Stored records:

==*==

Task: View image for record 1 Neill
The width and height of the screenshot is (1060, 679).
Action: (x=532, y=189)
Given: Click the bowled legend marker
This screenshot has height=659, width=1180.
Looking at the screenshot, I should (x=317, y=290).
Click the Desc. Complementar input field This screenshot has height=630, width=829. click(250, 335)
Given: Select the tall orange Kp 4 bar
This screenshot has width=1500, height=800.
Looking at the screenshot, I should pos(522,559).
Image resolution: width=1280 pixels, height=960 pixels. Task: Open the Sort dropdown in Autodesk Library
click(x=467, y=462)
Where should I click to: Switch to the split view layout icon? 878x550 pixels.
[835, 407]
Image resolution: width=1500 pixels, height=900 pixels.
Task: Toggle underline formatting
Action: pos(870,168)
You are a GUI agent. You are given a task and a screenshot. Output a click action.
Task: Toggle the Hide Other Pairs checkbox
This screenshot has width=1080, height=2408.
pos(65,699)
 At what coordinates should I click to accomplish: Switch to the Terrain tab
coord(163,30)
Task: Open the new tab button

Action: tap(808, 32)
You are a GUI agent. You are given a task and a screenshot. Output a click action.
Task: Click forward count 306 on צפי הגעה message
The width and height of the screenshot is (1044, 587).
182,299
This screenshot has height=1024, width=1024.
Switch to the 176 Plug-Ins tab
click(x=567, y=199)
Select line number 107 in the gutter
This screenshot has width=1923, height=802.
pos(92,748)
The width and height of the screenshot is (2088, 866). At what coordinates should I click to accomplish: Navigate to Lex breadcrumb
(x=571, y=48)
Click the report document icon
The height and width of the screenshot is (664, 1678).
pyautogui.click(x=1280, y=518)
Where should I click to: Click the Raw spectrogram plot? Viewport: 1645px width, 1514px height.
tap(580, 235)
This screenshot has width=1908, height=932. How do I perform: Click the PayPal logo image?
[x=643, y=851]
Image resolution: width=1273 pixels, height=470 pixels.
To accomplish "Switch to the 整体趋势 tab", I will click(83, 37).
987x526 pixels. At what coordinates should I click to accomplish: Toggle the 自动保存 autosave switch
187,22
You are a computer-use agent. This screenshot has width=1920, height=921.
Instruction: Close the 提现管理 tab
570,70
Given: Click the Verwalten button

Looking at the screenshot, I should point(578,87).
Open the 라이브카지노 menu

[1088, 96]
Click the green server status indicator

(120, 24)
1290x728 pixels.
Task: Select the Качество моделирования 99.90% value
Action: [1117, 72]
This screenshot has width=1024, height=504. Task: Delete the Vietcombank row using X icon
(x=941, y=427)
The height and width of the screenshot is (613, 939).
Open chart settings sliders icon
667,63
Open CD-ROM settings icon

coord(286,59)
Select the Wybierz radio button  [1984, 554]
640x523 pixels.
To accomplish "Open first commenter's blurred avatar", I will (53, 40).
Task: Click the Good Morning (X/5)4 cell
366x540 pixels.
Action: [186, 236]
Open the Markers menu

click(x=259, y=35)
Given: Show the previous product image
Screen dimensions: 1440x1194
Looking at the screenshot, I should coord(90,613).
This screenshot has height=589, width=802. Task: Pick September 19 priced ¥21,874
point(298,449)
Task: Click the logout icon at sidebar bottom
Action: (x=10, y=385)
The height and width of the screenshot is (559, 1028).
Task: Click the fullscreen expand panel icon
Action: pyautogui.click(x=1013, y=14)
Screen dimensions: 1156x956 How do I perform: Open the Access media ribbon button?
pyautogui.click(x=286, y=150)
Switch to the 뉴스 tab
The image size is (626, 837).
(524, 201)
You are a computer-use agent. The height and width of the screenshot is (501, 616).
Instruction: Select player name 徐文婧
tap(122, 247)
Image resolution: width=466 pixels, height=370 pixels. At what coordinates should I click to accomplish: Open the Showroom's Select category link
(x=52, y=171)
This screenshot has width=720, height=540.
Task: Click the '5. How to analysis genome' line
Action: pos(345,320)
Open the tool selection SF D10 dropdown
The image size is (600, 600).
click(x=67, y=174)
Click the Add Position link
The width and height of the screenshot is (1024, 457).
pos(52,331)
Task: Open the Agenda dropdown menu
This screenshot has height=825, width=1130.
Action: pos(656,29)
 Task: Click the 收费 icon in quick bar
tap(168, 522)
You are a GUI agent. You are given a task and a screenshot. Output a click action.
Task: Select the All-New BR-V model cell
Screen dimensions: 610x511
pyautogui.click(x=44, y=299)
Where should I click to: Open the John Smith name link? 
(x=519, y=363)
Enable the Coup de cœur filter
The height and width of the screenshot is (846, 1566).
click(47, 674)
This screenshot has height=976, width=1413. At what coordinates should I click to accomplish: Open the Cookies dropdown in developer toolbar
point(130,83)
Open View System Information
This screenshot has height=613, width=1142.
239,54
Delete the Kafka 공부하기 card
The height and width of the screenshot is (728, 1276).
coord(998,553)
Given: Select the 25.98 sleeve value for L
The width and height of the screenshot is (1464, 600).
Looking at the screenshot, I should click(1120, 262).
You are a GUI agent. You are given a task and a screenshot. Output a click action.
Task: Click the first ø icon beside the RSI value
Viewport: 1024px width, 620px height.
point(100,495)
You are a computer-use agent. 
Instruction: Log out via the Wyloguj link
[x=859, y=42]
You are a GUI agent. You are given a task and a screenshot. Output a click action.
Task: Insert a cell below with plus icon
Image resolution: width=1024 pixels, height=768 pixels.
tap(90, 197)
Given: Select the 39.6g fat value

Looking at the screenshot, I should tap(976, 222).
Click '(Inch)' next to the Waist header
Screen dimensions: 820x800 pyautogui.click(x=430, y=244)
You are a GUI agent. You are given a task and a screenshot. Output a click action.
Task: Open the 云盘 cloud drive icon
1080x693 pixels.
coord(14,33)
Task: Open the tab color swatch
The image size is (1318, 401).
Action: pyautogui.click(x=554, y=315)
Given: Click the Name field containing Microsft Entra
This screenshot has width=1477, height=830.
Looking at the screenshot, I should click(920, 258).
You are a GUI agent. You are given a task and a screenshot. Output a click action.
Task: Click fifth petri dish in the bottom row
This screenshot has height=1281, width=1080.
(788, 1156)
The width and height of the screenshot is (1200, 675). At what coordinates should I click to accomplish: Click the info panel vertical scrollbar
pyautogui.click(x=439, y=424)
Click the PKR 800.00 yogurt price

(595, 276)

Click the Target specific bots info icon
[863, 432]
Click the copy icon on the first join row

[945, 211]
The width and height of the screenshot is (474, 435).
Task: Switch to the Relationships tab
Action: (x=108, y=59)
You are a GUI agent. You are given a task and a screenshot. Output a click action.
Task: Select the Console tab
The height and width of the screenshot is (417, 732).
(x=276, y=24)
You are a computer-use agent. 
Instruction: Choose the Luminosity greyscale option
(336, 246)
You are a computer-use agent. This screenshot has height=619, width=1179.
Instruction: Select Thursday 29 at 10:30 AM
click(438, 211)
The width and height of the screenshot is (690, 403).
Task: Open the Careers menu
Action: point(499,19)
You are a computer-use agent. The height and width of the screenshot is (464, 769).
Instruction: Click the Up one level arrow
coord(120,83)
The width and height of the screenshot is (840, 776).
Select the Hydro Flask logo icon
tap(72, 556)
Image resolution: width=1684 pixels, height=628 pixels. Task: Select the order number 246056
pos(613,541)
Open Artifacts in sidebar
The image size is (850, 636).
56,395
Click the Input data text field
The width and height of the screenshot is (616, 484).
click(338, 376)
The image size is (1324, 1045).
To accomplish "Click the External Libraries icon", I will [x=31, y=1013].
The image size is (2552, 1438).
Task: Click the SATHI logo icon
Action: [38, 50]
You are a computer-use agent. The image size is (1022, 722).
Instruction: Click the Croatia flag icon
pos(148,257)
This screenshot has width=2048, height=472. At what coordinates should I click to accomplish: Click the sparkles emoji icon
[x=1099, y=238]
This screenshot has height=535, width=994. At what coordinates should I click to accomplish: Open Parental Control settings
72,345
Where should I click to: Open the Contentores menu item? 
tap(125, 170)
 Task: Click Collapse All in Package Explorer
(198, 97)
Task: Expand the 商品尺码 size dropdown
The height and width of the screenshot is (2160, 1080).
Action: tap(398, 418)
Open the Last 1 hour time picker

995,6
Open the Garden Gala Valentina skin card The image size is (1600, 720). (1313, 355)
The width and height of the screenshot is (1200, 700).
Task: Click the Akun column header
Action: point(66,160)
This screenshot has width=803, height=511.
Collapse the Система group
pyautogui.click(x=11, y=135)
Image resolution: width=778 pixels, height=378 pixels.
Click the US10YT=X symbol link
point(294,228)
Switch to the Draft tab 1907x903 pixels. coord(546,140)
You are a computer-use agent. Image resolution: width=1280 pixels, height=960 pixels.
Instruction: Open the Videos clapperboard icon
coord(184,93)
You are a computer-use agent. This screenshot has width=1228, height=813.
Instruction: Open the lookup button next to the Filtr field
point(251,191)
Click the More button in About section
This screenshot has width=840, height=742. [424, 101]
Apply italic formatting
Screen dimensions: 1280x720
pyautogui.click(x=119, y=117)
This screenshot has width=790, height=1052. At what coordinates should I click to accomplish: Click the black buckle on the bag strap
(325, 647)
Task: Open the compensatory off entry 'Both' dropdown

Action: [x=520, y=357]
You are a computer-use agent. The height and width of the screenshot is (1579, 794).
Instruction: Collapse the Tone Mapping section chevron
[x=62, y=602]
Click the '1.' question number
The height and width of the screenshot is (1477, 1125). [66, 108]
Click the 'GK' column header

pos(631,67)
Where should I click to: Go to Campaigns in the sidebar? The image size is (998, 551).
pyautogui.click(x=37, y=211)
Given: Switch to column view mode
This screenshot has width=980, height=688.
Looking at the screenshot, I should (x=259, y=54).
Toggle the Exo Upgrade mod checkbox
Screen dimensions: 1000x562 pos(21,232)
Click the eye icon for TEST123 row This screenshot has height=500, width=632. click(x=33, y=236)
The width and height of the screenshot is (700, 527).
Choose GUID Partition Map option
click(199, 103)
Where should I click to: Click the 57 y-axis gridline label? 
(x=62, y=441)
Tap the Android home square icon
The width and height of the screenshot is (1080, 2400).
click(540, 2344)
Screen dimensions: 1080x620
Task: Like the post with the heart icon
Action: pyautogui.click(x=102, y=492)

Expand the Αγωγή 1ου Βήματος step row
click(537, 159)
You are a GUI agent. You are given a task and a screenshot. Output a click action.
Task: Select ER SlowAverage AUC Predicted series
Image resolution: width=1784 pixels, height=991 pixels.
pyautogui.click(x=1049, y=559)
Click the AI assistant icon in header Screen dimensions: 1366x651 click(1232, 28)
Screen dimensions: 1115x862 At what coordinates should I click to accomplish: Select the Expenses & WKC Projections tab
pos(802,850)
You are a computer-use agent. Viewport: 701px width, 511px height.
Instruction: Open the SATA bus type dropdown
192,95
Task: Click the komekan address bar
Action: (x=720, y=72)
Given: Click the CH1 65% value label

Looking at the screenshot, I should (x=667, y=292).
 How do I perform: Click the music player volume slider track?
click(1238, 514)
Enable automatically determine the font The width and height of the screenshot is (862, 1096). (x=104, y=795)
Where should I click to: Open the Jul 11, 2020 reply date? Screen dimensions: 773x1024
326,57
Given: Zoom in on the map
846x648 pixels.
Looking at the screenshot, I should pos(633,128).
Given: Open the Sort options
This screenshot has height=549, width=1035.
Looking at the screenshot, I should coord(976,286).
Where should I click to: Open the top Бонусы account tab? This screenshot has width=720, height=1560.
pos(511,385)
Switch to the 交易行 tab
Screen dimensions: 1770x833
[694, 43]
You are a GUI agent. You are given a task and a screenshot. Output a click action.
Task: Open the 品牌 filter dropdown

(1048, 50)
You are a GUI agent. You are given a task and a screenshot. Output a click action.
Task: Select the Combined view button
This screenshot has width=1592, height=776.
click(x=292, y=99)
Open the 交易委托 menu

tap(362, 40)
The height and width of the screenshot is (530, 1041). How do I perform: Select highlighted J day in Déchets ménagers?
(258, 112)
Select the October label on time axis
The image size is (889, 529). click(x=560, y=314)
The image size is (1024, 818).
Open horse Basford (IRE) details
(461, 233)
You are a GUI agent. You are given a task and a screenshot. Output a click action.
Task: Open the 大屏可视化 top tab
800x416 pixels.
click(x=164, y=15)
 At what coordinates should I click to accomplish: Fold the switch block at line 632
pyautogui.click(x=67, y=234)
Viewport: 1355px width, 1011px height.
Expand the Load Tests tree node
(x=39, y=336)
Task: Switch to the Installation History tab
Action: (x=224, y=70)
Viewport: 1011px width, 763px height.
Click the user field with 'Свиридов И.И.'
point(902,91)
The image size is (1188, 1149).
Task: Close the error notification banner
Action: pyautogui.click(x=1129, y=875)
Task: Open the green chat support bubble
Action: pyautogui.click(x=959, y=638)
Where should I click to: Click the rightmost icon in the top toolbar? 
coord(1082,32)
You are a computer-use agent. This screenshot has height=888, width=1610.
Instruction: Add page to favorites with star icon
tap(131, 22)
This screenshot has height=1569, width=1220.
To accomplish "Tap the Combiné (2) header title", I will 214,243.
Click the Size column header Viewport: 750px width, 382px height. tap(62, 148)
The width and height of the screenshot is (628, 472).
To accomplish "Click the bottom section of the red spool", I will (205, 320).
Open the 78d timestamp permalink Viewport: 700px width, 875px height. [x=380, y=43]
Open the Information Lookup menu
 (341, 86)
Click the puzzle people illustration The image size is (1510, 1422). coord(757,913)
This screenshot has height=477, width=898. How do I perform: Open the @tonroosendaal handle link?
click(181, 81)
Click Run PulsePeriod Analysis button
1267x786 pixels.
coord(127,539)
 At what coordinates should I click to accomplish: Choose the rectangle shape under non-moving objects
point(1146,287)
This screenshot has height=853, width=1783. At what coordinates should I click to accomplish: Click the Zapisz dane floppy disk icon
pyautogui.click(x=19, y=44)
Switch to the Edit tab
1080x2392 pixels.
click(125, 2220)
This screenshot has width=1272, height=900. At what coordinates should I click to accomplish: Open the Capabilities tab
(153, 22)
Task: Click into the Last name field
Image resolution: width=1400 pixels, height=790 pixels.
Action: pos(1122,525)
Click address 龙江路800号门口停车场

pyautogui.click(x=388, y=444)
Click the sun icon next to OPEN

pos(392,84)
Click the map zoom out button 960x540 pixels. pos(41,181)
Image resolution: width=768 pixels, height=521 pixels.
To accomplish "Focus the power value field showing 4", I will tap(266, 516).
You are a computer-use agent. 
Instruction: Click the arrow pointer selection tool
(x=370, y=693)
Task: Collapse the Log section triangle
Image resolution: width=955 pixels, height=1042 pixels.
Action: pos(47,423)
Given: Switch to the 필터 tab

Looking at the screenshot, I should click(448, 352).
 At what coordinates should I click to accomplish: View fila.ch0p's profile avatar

==*==

Among the lines above, find those carrying the word "avatar" and copy them out.

To accomplish "Open first commenter's blurred avatar", I will (53, 40).
 At what coordinates should I click to accomplish: View fila.ch0p's profile avatar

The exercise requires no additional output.